The post is also a good debugging case study because Cloudflare had to change what it was measuring. The usual query metrics made the migration look innocent, and CPU flame graphs initially pointed at active work rather than waiting. Real-time flame graphs exposed the missing dimension: serialized planner threads spending wall-clock time on a lock. That is a useful reminder that performance regressions in production data systems are often not visible in the metrics teams first reach for. A system can look underloaded in CPU, memory, and I/O while user-visible latency is being burned in coordination.
The fixes are instructive because they move from immediate contention removal to deeper algorithmic scaling. Replacing an exclusive lock with a shared lock fixed the correctness of the concurrency model: read-only planning should not serialize read-only planning. Avoiding full-vector copies reduced unnecessary per-query metadata work. Adding binary search changed the complexity of tenant pruning by exploiting the existing partition ordering. Each patch addressed a different layer of the same bottleneck: synchronization, allocation and copying, then search strategy.
There is a broader architectural caution in the ending. Cloudflare explicitly says the new partitioning scheme bought breathing room but may not be the ideal long-term design. The same part-count growth also stressed ZooKeeper metadata, and the article hints at a very large ZooKeeper cluster as another consequence. That humility is important. Local optimizations can make a problematic design viable for a long time, but they do not erase the underlying tradeoff between a flexible shared table and the metadata footprint required to make that table behave like many tenant-specific datasets.
Takeaway
Cloudflare’s ClickHouse post is valuable because it shows how a sensible product requirement, per-namespace retention, turned into a database-internals problem far away from the feature itself. The partitioning change preserved the execution shape of individual queries but changed the planning and metadata shape of the whole cluster.
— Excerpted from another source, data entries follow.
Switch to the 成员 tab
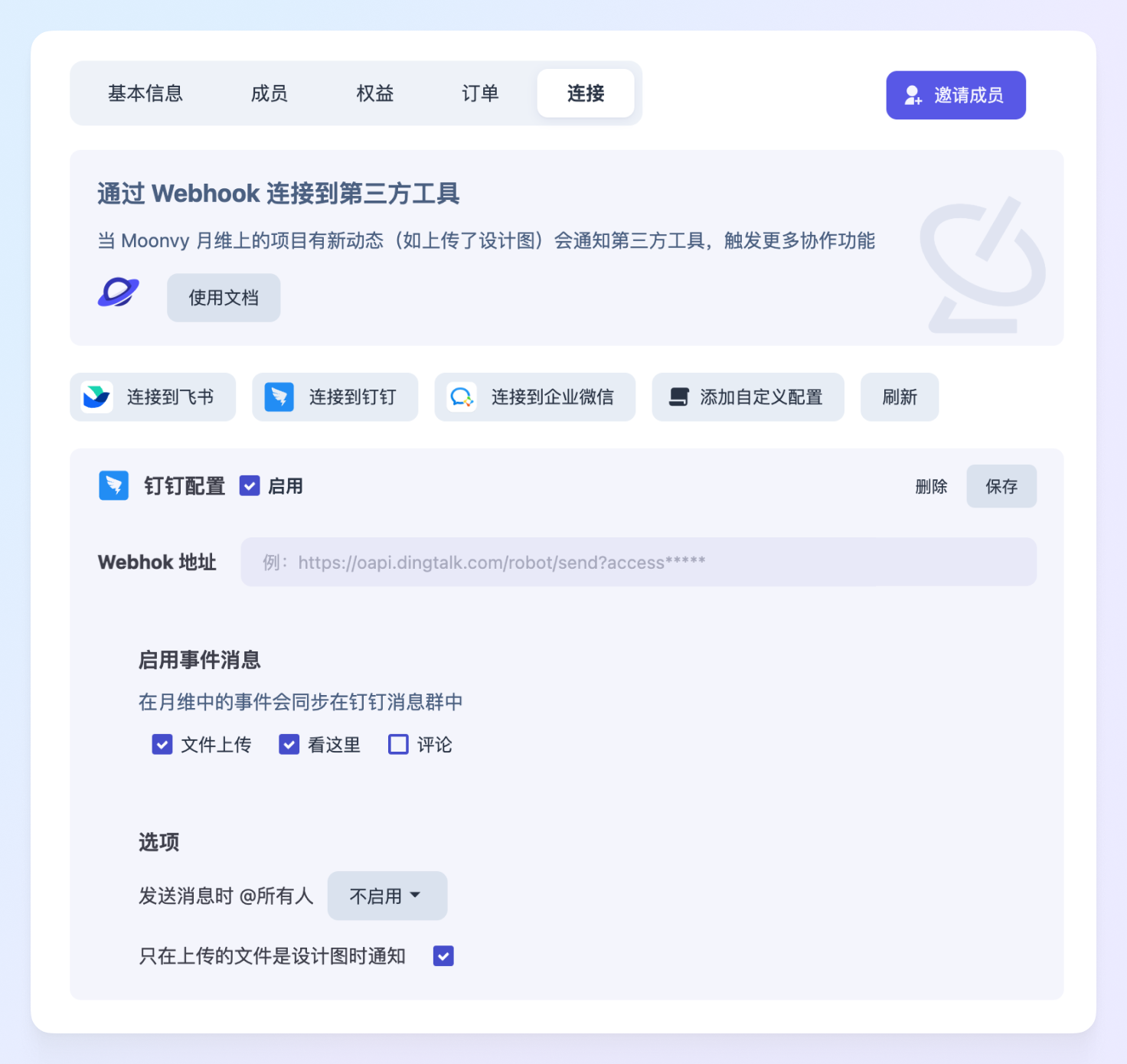Image resolution: width=1127 pixels, height=1064 pixels. tap(270, 93)
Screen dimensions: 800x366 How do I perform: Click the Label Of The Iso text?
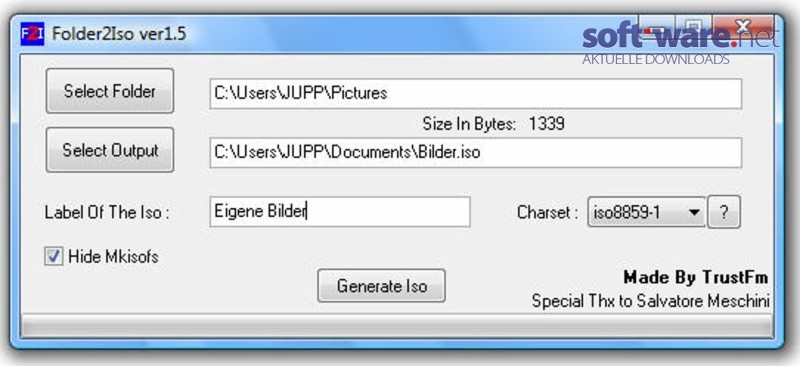(x=107, y=212)
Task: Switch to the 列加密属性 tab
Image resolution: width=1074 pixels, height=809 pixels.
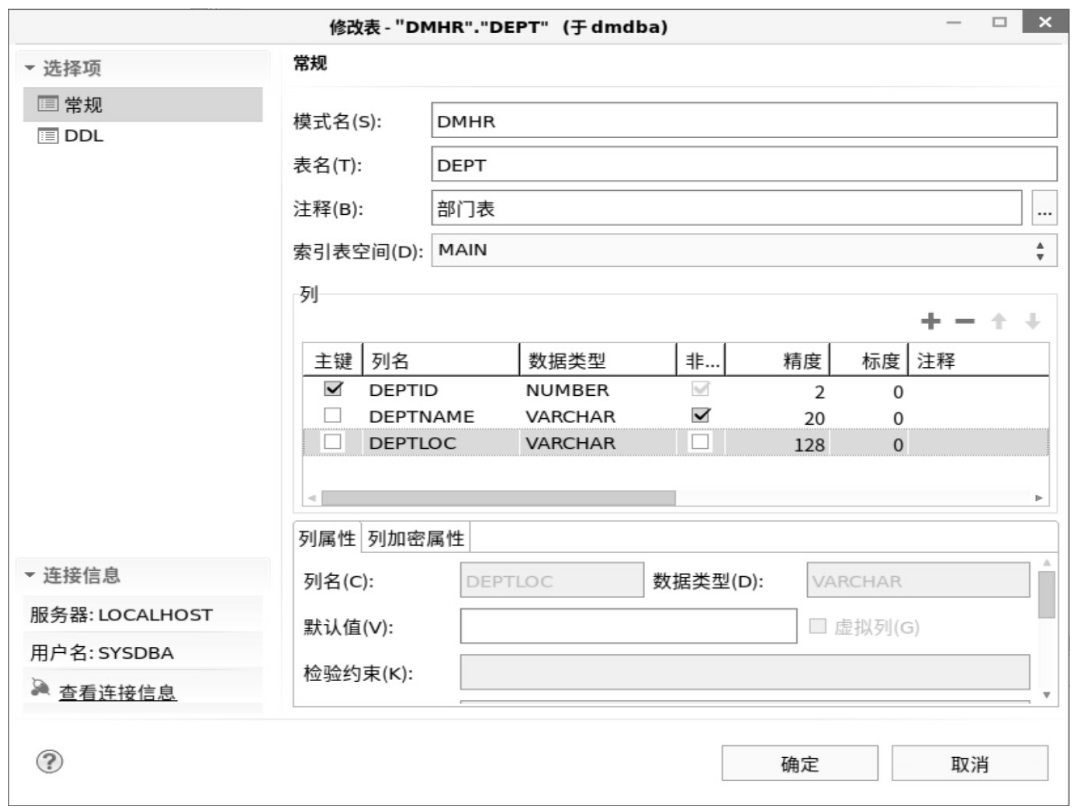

The broader engineering takeaway is to treat metadata paths as production paths. If a platform design increases object count, partition count, tenant count, file count, shard count, or table-part count, then planning, locking, listing, pruning, and cache invalidation need the same scaling scrutiny as the data scans themselves. The fastest query is still slow if it waits behind an expanding control-plane bottleneck before it can start.